Text:
** Begin **
Two high-profile think-tanks, the Bipartisan Policy Center in Washington, D.C., and the Oxford Research Group of London, have put out updates this summer to their earlier assessments (from 2008 and 2006, respectively) of the options for preventing Iran from developing nuclear weapons. Both of them conclude that, given the limitations of Israel’s military capabilities, the backlash from Iran in the event of an Israeli attack would outweigh the significance of the damage done to Iran’s nuclear program. Both assessments effectively assume there is no possibility of a U.S. attack. They ultimately draw different conclusions about what policies are suggested by their analyses. But it’s of equal importance, in July 2010, that their treatments of the factors in an Israeli strike are almost certainly outdated.
The Oxford Research Group (ORG) assessment builds up to the well-worn punch line that the world’s leaders need to redouble their efforts to secure an Israeli-Palestinian settlement, which could inaugurate “the beginning of a prospect of a regional nuclear-free zone.” This is the paper’s principal policy recommendation; its alternative is accepting Iran’s development of nuclear weapons and using that “as the start of a process of balanced regional denuclearization.” No serious justification is presented for either idea.
The Bipartisan Policy Center’s (BPC’s) approach is more realistic, recognizing the exceptional threat posed by a nuclear-armed Iran. BPC urges on national leaders a three-track policy of unified diplomacy, sanctions, and a military build-up to show force and determination. The discussion of Iran’s imperviousness to nuclear deterrence (pp. 30-33) is particularly good; in general, I recommend the more analytically detailed BPC paper as a thinking aid over the terser ORG product. (The latter does have a useful section on the possibility of unexpected incidents provoked by Hezbollah, which could incite an exchange between Israel and Iran.)
I urge skepticism, however, in evaluating the main conclusion of each paper about Israel’s likely effectiveness in a military attack. Both assessments are pessimistic, but they appear to be based on outdated assumptions – two, in particular, that involve very basic perspectives. One is the idea that in attacking Iran, Israel’s sole objective would be to destroy as much of the nuclear program as possible. Although the ORG paper cautions against seeing a prospective attack on Iran in the same narrow light as the previous strikes on single sites in Iraq and Syria, the author tacitly adopts a view of the objective that is precisely that narrow. He assumes, for example, that Israel would prioritize attacking the offices and living quarters of scientists and technicians, on the theory that reconstituting that expertise would be especially time-consuming for Iran.
** End **
[Records from a collection]
** Begin **
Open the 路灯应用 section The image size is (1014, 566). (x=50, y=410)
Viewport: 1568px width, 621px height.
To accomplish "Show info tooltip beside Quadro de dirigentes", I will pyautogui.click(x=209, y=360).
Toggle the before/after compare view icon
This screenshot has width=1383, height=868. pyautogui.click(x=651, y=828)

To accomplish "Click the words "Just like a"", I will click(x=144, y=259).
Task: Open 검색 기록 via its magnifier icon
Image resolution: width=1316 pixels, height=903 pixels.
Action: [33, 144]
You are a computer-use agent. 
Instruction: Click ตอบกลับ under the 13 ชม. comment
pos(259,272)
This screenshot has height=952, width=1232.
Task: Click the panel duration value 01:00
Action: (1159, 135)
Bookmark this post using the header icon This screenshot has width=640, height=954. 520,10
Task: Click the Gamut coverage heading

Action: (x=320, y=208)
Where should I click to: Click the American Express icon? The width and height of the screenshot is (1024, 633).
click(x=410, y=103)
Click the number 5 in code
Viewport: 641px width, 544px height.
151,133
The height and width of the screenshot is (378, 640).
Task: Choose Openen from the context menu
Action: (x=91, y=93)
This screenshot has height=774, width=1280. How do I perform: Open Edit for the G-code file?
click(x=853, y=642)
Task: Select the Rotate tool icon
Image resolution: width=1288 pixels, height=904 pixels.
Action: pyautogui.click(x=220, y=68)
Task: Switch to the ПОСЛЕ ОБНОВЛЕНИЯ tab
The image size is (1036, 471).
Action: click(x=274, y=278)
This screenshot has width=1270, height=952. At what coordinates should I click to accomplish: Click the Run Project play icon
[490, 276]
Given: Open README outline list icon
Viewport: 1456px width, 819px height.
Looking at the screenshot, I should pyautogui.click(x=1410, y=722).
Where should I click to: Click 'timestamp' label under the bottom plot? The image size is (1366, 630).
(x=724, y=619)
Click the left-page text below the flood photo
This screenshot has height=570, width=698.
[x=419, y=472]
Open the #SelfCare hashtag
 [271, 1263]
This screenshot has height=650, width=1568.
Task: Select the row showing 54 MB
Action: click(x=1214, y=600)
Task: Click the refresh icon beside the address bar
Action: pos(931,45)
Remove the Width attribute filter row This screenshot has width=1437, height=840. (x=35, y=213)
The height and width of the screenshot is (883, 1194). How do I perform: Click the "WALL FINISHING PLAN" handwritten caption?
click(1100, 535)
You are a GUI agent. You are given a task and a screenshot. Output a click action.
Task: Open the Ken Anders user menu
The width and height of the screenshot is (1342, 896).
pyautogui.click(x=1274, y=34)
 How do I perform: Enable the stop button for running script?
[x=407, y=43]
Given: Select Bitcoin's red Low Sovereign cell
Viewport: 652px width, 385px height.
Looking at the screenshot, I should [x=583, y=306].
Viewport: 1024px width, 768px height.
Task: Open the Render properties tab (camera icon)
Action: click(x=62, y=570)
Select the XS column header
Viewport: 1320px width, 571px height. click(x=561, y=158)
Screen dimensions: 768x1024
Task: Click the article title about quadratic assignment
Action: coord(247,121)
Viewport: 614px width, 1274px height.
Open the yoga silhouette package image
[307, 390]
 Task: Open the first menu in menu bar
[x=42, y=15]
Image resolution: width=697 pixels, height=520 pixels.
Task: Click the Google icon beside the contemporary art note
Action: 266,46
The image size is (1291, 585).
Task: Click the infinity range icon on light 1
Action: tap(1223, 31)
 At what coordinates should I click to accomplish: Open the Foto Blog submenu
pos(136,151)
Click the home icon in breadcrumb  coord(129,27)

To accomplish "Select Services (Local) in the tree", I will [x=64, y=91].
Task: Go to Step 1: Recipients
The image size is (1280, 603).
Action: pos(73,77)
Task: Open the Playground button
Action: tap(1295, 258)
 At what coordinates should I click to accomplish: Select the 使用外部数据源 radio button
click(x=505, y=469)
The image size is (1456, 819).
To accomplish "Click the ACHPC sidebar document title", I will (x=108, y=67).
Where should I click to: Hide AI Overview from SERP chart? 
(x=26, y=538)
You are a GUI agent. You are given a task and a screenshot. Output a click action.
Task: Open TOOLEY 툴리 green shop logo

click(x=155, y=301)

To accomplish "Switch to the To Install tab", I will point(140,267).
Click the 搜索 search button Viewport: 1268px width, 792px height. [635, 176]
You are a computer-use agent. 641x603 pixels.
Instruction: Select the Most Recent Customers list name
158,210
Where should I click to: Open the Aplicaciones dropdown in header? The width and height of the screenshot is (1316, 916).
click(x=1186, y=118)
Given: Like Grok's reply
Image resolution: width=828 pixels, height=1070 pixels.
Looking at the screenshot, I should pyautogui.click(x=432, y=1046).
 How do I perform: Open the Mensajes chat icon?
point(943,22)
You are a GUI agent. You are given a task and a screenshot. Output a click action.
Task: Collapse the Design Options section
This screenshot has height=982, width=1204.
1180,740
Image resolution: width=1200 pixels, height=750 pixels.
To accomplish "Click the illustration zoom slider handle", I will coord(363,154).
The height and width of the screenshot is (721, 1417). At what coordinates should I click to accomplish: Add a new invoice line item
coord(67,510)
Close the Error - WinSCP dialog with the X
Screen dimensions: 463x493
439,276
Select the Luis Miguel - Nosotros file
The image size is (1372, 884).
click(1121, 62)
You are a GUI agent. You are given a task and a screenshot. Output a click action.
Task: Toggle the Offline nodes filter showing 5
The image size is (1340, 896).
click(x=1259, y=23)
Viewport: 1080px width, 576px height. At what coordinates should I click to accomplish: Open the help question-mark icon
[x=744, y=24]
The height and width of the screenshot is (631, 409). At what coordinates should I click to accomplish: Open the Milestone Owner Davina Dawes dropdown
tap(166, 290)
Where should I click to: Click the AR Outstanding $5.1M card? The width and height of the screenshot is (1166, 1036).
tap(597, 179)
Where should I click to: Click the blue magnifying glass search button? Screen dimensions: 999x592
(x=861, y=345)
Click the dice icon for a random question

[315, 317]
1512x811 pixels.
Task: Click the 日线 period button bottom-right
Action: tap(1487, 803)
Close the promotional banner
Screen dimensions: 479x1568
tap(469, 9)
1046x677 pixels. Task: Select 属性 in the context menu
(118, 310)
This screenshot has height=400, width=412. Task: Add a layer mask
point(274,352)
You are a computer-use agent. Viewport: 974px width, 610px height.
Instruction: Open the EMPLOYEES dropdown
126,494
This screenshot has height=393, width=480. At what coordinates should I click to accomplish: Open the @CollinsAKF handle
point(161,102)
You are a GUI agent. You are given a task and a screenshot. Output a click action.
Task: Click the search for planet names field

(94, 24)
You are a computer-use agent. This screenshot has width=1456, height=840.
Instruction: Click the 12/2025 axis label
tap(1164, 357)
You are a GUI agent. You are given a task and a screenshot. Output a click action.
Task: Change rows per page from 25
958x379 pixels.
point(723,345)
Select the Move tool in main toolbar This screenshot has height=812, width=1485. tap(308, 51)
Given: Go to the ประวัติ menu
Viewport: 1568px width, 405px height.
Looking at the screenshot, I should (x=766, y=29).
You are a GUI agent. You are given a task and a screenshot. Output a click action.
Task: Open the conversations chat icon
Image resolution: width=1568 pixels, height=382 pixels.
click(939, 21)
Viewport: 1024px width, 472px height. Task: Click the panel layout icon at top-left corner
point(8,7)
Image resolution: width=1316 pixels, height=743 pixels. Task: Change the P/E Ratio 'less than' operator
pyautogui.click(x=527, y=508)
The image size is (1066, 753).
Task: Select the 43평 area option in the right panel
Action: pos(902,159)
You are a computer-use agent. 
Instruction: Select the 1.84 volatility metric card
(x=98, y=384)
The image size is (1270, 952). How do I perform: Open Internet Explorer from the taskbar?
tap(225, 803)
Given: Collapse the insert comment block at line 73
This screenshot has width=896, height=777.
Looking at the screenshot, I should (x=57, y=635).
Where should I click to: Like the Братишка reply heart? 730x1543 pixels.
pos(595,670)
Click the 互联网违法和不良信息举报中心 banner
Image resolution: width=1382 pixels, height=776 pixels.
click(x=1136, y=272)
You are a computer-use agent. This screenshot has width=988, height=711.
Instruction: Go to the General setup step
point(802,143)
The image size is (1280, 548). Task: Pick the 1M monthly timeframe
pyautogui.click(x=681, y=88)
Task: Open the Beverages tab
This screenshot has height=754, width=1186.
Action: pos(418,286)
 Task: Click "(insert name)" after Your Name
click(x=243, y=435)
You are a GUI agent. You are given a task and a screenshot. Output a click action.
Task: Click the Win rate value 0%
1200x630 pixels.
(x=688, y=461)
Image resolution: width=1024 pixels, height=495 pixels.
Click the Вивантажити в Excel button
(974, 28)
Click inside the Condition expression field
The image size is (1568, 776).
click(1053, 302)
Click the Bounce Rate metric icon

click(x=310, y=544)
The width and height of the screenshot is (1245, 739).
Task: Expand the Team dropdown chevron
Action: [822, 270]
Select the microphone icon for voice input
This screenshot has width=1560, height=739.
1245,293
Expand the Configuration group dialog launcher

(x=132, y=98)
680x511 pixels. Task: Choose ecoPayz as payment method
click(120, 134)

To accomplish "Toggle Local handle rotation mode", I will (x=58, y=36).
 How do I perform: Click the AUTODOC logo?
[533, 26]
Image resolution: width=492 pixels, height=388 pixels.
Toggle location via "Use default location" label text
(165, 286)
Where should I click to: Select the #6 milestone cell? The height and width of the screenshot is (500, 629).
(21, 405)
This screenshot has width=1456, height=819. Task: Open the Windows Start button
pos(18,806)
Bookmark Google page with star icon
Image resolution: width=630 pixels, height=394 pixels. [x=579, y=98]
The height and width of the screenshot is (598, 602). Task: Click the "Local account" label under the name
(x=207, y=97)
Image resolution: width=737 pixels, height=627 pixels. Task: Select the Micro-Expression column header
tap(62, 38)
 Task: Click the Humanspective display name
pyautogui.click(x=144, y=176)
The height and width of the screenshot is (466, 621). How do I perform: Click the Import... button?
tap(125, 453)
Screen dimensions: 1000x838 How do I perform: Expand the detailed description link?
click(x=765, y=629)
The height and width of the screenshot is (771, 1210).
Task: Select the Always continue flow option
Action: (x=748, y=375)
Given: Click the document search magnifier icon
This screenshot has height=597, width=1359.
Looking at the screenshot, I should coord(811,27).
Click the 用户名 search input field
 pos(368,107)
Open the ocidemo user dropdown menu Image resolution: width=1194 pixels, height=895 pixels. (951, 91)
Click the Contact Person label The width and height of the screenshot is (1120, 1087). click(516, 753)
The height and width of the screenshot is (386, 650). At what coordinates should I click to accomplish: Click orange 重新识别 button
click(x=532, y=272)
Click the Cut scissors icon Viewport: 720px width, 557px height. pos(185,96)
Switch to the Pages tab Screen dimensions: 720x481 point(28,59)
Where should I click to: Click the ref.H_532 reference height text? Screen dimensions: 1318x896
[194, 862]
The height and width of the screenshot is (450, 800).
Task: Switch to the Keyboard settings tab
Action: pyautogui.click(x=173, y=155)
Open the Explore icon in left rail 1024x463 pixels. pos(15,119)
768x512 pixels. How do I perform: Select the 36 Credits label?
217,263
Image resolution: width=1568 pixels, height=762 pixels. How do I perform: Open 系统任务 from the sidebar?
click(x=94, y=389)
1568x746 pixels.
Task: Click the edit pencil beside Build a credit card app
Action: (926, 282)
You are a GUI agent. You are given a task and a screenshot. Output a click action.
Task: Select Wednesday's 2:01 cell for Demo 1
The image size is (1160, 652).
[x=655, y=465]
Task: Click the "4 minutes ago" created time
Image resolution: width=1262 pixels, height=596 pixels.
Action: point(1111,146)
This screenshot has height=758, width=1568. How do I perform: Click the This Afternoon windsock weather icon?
** End **
What you will do:
[A] What three tracks of policy does the Bipartisan Policy Center urge on national leaders, according to the text on the Iran assessments? List them all.
[B] Reproduce the text on the Iran assessments word for word, from "I urge skepticism, however, in" up to and including "time-consuming for Iran.".
[C] Answer these questions using the text on the Iran assessments:
(i) In what years did the Bipartisan Policy Center and the Oxford Research Group issue their earlier assessments?
(ii) On which pages does the Bipartisan Policy Center paper discuss Iran's imperviousness to nuclear deterrence?
(iii) Which group does the Oxford Research Group paper name as a possible source of unexpected incidents that could incite an exchange between Israel and Iran?

Responses in order:
[A]
1. Unified diplomacy
2. Sanctions
3. A military build-up to show force and determination

[B]
I urge skepticism, however, in evaluating the main conclusion of each paper about Israel’s likely effectiveness in a military attack. Both assessments are pessimistic, but they appear to be based on outdated assumptions – two, in particular, that involve very basic perspectives. One is the idea that in attacking Iran, Israel’s sole objective would be to destroy as much of the nuclear program as possible. Although the ORG paper cautions against seeing a prospective attack on Iran in the same narrow light as the previous strikes on single sites in Iraq and Syria, the author tacitly adopts a view of the objective that is precisely that narrow. He assumes, for example, that Israel would prioritize attacking the offices and living quarters of scientists and technicians, on the theory that reconstituting that expertise would be especially time-consuming for Iran.

[C]
(i) 2008 for the Bipartisan Policy Center and 2006 for the Oxford Research Group
(ii) Pages 30-33
(iii) Hezbollah